Coppafeel and Reason met years ago at one of the Miltown Beat Down producer battles, where Reason was a competitor. They discovered their chemistry when Reason produced some tracks for KingHellBastard, which spurred the duo's side collaboration. Their styles flatter each other, Reason says.
"Dana has a very distinct voice, and that voice really shines through on these tracks," Reason says. "His voice is on the higher end and my beats tend toward the lower ends, so they really work well together."
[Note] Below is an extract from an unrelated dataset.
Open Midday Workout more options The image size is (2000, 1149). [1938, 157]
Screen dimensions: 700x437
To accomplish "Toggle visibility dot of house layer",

The duo has planned a departure from the usual emcee/DJ setup for their EP release show on Friday, May 6. For their set, Reason will be cueing beats live on an MPC machine, while Kiran Vee of Fresh Cut Collective plays drums, keyboards and other instruments. Reason notes with some reservation that the show will be his first time performing onstage ("I'm a producer, not a rapper," he says. "I'm more comfortable behind the scenes"), but Coppafeel says he's learned it's necessary to take risks.
"Hip-hop shows in general have just become a little bit boring," Coppafeel says. "In Milwaukee, it can be hard to keep people coming out to shows, so you have to keep reinventing yourself."
Dana Coppafeel and Reason share an EP release show Friday, May 6, at the Cactus Club with Fresco Clean, E.S.S.B. and Lucha Libre.